** Begin Material for this exercise **

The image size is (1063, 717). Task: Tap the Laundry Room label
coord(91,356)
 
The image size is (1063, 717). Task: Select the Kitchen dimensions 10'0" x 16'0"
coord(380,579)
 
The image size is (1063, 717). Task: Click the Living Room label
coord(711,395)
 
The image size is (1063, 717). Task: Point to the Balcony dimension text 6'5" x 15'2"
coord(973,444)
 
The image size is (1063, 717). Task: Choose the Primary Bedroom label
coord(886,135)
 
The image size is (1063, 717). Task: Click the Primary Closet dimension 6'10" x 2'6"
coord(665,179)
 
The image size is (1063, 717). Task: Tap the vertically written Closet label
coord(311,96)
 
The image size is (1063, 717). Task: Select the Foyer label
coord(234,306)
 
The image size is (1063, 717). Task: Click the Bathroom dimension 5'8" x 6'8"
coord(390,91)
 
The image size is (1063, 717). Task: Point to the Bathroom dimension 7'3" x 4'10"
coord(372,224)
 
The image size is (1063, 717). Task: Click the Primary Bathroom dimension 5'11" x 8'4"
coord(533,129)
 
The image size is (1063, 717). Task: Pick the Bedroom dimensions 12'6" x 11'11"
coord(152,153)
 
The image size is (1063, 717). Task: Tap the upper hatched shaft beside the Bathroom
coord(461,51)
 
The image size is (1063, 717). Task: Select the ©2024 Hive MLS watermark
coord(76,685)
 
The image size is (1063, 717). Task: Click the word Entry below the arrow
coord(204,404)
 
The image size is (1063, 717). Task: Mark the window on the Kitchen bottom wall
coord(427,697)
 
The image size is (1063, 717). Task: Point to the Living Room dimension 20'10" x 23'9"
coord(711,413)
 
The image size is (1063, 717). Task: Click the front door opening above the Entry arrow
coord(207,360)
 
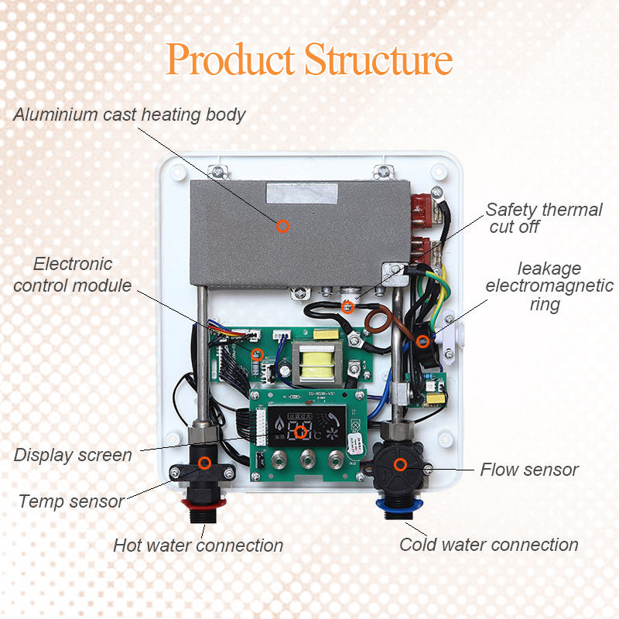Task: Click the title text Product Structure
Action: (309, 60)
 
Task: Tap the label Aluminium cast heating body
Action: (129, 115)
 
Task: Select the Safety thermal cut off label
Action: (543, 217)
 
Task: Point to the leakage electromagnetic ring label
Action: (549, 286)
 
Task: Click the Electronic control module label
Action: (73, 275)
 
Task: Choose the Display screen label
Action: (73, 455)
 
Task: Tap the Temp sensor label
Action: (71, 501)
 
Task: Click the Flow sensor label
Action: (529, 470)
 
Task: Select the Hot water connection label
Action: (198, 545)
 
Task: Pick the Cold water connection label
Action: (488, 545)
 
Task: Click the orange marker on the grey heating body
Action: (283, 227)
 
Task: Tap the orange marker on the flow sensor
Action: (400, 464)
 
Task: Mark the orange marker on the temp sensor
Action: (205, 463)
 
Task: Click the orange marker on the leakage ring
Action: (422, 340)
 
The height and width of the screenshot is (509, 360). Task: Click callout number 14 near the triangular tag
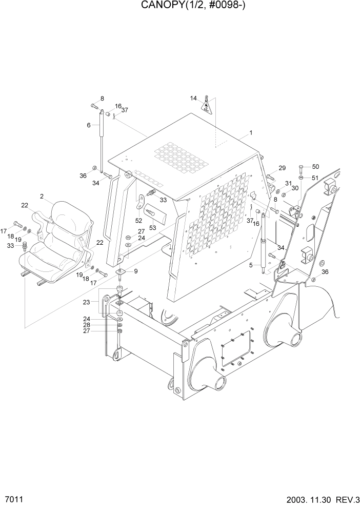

** End Material for this exercise **
** Begin Material for this exercise **

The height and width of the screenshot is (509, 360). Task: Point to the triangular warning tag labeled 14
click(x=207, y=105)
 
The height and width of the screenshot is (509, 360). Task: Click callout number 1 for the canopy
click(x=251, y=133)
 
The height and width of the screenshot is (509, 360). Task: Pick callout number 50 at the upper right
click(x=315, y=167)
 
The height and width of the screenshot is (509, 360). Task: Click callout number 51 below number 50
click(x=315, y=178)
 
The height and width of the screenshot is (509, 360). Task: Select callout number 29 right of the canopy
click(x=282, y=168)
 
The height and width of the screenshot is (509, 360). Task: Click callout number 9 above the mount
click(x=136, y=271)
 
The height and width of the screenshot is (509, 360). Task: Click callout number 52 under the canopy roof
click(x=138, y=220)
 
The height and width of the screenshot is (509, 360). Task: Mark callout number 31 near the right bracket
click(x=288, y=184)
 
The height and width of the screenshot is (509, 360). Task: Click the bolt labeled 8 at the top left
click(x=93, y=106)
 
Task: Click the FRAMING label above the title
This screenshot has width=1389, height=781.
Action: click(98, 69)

** End Material for this exercise **

:: Task goal ::
Gather every line in the records above that contains the word "canopy" and copy each one out.

:: Final result ::
The height and width of the screenshot is (509, 360). Task: Click callout number 1 for the canopy
The height and width of the screenshot is (509, 360). Task: Select callout number 29 right of the canopy
The height and width of the screenshot is (509, 360). Task: Click callout number 52 under the canopy roof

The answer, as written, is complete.